Voilà pourquoi Nicolas Marquès a dit la vérité : « Au nom d’une vision sociale idéalisant la répartition, nous avons construit un système à deux vitesses antisocial ». Quantitativement, dit-il, le système hybride représente 5 % de l’épargne française, alors que la capitalisation devrait atteindre au moins un tiers. L’institut Molinari, qu’il dirige, a publié des chiffres révélateurs : l’investissement en fonds de pension représente en France 10 % du PIB, alors qu’il représente 50 % dans la moyenne des pays de l’OCDE et atteint presque 200 % au Danemark.
Les trois piliers
Les experts (sérieux) en retraites ont l’habitude de rappeler que les systèmes de retraite, dans le monde entier, reposent sur trois piliers : le pilier répartition, le pilier capitalisation obligatoire, le pilier capitalisation volontaire. Cette présentation est significative, mais à moitié.

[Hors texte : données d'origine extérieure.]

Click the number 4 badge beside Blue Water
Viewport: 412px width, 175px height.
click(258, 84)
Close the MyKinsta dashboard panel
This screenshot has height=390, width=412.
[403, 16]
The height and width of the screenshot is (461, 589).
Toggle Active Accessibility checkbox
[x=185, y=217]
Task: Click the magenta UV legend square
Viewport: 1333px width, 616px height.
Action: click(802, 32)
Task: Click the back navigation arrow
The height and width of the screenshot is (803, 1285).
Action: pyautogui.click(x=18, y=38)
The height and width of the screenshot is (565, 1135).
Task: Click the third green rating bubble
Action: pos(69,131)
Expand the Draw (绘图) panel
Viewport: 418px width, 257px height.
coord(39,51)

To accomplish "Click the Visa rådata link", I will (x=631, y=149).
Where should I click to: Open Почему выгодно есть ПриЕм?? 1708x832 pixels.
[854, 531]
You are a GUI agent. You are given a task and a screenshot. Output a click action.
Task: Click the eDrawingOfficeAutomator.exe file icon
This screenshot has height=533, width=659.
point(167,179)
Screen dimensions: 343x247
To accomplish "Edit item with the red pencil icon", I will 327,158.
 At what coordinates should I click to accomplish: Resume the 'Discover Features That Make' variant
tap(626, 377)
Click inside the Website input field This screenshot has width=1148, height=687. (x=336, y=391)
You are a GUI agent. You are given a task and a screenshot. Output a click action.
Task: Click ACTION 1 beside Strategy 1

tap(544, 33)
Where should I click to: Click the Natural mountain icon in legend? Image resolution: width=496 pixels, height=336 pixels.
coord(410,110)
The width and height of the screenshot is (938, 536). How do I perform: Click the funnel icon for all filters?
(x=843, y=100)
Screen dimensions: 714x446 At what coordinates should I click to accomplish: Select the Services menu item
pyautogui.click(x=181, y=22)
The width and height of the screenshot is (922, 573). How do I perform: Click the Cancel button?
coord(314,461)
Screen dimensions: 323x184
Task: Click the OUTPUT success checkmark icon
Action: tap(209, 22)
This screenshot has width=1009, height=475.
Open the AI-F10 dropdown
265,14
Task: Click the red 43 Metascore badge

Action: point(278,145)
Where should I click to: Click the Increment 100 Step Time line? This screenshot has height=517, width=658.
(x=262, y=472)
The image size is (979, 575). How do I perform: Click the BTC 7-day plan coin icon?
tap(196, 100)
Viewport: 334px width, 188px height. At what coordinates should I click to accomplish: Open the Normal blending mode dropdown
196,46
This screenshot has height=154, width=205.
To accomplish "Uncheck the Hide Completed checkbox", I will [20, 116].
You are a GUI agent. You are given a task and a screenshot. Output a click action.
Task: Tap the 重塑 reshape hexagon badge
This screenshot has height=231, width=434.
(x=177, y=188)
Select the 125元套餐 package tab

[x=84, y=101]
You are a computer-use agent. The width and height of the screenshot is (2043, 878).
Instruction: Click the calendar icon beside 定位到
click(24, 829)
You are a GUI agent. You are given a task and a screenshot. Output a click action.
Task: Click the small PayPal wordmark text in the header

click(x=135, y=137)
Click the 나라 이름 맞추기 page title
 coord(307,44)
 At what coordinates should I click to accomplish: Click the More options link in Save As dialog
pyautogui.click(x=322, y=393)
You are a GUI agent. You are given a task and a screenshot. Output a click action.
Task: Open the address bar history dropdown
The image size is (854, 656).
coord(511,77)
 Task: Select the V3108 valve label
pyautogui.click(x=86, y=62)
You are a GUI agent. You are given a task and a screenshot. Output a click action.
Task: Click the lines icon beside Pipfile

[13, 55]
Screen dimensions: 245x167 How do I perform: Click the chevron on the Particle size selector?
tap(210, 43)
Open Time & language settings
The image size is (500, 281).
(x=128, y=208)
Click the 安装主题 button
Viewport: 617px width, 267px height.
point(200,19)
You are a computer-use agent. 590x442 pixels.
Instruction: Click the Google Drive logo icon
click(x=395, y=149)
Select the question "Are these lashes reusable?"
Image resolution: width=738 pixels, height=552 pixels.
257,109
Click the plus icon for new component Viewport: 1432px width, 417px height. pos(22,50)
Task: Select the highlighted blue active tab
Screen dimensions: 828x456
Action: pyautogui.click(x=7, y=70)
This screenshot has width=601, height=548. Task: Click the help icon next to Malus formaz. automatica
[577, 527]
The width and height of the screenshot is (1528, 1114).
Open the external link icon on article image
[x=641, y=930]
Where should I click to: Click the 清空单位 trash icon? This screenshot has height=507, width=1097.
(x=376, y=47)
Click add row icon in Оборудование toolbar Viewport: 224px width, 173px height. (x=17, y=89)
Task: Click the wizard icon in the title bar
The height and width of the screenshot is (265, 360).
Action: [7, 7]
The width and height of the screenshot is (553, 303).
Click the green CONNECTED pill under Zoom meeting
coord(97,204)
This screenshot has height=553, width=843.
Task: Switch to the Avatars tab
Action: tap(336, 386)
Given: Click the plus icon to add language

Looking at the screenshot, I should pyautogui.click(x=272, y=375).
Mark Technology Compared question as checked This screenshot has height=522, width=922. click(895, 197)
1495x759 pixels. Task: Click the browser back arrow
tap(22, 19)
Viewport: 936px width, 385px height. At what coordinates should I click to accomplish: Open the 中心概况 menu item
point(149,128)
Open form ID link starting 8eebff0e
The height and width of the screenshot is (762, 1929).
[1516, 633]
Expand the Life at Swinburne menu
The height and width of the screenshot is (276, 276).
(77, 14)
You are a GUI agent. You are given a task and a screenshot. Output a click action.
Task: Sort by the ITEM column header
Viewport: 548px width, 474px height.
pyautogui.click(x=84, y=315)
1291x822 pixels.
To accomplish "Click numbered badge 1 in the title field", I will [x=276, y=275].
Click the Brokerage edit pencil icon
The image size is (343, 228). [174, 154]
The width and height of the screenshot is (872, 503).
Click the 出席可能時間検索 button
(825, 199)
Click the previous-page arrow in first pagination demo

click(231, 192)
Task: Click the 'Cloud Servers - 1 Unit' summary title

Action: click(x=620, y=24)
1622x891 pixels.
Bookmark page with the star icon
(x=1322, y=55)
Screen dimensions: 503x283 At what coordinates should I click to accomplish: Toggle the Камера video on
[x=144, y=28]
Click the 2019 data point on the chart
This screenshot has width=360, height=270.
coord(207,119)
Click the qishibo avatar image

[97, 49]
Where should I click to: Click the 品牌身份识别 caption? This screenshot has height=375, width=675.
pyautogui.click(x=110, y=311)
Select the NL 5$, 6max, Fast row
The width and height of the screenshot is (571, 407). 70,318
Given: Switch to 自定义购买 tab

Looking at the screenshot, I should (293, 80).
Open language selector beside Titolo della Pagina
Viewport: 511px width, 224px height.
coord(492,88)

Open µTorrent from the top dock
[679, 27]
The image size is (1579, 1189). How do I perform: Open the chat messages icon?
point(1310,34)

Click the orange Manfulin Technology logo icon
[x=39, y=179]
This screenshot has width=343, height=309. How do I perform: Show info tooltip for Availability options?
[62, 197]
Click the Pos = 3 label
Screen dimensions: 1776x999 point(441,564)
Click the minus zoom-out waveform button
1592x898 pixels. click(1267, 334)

Elle est significative parce qu’elle permet de connaître où en sont les différents pays, elle décrit de façon saisissante la structure des systèmes nationaux de retraites. Pour simplifier je dirai qu’il y a trois catégories de pays :
1° ceux où le premier pilier est réduit à un minimum : c’est un « filet social » pour parer aux cas limites de personnes qui seraient dépourvues de tout revenu au moment de leur retraite, en général ce pilier est financé par la solidarité nationale, c’est-à-dire par les contribuables et les minimums vieillesse de l’Etat. Par conséquent les deux autres piliers sont plus importants
2° ceux où le troisième pilier est le plus développé : la retraite est gérée librement par les personnes, à travers des fonds de pension (c’est-à-dire que le capital est constitué de placements dans des entreprises triées sur le volet, avec un rendement très élevé et sans risque sur une longue période, contrairement à ce qui se dit souvent par haine du capitalisme.
3° ceux qui se situent entre ces deux extrêmes, et où le deuxième pilier est important : une part obligatoire de capitalisation.
De façon incontestable la France a un premier pilier démesuré, un deuxième pilier embryonnaire (épargne complémentaire et capitalisation collective), un troisième pilier peu important.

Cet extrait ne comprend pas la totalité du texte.